TASK SET:
**A)** Set down the passage on AI recommendations for law firms from "Look at other" up to and including "recommendations on lawyers.".
**B)** According to the passage on AI recommendations for law firms, what percentage of users who tried ChatGPT use it repeatedly?
**C)** Write what comes next in the passage on AI recommendations for law firms, picking up after its final sentence.

BEGIN EXERCISE TEXT

Businesses and consumers will be selecting lawyers and law firms based on AI recommmendations.
As reported by Laurie Sullivan of MediaPost, already 11.5% of people would buy an AI recommended product. 11.5% in just six weeks.
Look at other data, you can see where we are headed. 77.5% of users who tried ChatGPT use it repeatedly.
People are beginning to turn to ChatGPT, still in its very early days, just like they turned to the the Web, Google and Wikipedia for research in their early days.
For context, large law firms questioned why they needed a website in the late 1990’s and some, even in 2000. Today, such firms spend upwards of a milllion dollars a year or more for their Internet presence and for drawing traffic to their web properties.
Everyone thought Google was silly and was no place to go for research and recommendations on lawyers.

END EXERCISE TEXT
BEGIN MATERIAL PROVIDED

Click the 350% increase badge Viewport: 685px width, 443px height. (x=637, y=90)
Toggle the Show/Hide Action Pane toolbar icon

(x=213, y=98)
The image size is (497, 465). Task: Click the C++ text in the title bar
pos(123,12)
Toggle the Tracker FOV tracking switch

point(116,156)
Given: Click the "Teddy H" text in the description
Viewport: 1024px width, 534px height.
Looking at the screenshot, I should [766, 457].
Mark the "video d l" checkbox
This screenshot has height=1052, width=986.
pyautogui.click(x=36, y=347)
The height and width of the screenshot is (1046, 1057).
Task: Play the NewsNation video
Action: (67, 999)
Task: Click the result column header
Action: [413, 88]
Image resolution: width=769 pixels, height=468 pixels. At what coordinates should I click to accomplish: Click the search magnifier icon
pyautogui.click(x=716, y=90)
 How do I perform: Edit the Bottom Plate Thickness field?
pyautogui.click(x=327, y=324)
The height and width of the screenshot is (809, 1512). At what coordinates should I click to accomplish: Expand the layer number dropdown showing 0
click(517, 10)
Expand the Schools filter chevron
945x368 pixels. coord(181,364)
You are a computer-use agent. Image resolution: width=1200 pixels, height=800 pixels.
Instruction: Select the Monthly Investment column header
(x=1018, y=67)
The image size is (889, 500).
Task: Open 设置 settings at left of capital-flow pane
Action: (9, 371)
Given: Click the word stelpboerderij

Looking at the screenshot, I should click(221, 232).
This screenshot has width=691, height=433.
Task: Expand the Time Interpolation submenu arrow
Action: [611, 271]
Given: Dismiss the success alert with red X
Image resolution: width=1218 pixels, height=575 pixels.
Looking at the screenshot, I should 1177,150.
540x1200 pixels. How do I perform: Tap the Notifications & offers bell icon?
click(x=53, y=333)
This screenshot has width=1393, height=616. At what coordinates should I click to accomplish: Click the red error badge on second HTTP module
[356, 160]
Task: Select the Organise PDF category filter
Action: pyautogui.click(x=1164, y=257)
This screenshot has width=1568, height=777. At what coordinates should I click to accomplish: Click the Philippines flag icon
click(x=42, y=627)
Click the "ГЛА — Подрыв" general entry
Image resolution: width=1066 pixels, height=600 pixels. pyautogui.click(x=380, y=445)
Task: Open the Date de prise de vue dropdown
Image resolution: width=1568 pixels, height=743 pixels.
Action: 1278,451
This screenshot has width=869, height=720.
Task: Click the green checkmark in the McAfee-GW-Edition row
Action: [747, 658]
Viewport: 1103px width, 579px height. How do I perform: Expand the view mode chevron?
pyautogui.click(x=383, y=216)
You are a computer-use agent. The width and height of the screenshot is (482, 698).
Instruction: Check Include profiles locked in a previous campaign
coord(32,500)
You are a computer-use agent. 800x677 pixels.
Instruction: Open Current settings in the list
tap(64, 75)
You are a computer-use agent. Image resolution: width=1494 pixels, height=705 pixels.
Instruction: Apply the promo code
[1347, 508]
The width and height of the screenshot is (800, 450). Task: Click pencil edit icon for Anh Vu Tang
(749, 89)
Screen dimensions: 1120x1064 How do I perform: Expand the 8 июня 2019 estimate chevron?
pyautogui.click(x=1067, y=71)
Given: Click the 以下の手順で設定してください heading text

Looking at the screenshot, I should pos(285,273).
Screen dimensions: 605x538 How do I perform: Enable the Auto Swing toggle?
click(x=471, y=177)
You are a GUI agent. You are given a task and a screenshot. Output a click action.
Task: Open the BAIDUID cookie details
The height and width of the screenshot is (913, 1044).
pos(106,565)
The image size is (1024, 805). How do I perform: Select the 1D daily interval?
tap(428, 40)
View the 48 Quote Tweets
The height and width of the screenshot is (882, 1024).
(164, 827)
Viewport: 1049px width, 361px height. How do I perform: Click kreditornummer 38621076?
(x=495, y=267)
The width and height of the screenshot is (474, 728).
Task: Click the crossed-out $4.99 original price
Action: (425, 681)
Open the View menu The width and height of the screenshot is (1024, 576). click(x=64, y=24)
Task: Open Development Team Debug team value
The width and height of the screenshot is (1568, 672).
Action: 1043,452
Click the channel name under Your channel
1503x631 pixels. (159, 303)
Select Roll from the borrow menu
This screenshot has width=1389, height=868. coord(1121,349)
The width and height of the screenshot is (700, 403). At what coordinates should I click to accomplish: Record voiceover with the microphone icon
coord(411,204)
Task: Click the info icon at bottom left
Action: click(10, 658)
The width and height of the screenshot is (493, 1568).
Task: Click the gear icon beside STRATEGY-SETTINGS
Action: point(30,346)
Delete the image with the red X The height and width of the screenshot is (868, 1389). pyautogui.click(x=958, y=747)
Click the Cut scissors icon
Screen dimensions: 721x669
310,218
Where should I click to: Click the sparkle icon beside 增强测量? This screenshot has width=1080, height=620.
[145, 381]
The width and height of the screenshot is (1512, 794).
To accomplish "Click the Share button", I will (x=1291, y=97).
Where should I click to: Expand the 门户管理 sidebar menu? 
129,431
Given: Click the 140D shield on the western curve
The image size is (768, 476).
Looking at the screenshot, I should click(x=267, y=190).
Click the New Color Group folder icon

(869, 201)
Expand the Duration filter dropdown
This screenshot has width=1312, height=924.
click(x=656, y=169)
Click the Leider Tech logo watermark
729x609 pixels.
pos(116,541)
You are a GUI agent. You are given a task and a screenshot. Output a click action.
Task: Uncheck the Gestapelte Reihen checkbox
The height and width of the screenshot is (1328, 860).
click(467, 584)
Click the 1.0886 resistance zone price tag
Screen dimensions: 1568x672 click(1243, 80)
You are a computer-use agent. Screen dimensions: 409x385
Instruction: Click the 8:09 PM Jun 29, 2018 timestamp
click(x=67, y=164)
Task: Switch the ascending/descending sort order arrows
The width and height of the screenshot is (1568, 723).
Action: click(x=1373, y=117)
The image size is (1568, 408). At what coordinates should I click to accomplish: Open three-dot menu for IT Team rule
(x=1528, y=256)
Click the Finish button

END MATERIAL PROVIDED

EXERCISE RESPONSES:
**A)**
Look at other data, you can see where we are headed. 77.5% of users who tried ChatGPT use it repeatedly.
People are beginning to turn to ChatGPT, still in its very early days, just like they turned to the the Web, Google and Wikipedia for research in their early days.
For context, large law firms questioned why they needed a website in the late 1990’s and some, even in 2000. Today, such firms spend upwards of a milllion dollars a year or more for their Internet presence and for drawing traffic to their web properties.
Everyone thought Google was silly and was no place to go for research and recommendations on lawyers.

**B)** 77.5%

**C)**
Now lawyers go to Google for reasearch while working on corporate and consumer legal matters. Consumers of legal services – corporate and consumers – use Google when reaserching a legal hire.
Amazing at this early stage of AI is that already, 70.6% see AI answers as credible while only 29.4% did not.
With Microsoft Bing and Google Search pouring billions into AI and Chat, you can expect usage and trust for AI research to grow – signifificantly.
It’s not whether AI will be used in selecting lawyers and law firms, it’s really only a question of just how much better AI may be in this reasearch than the resources being used by consumers and businesses of legal services today, today.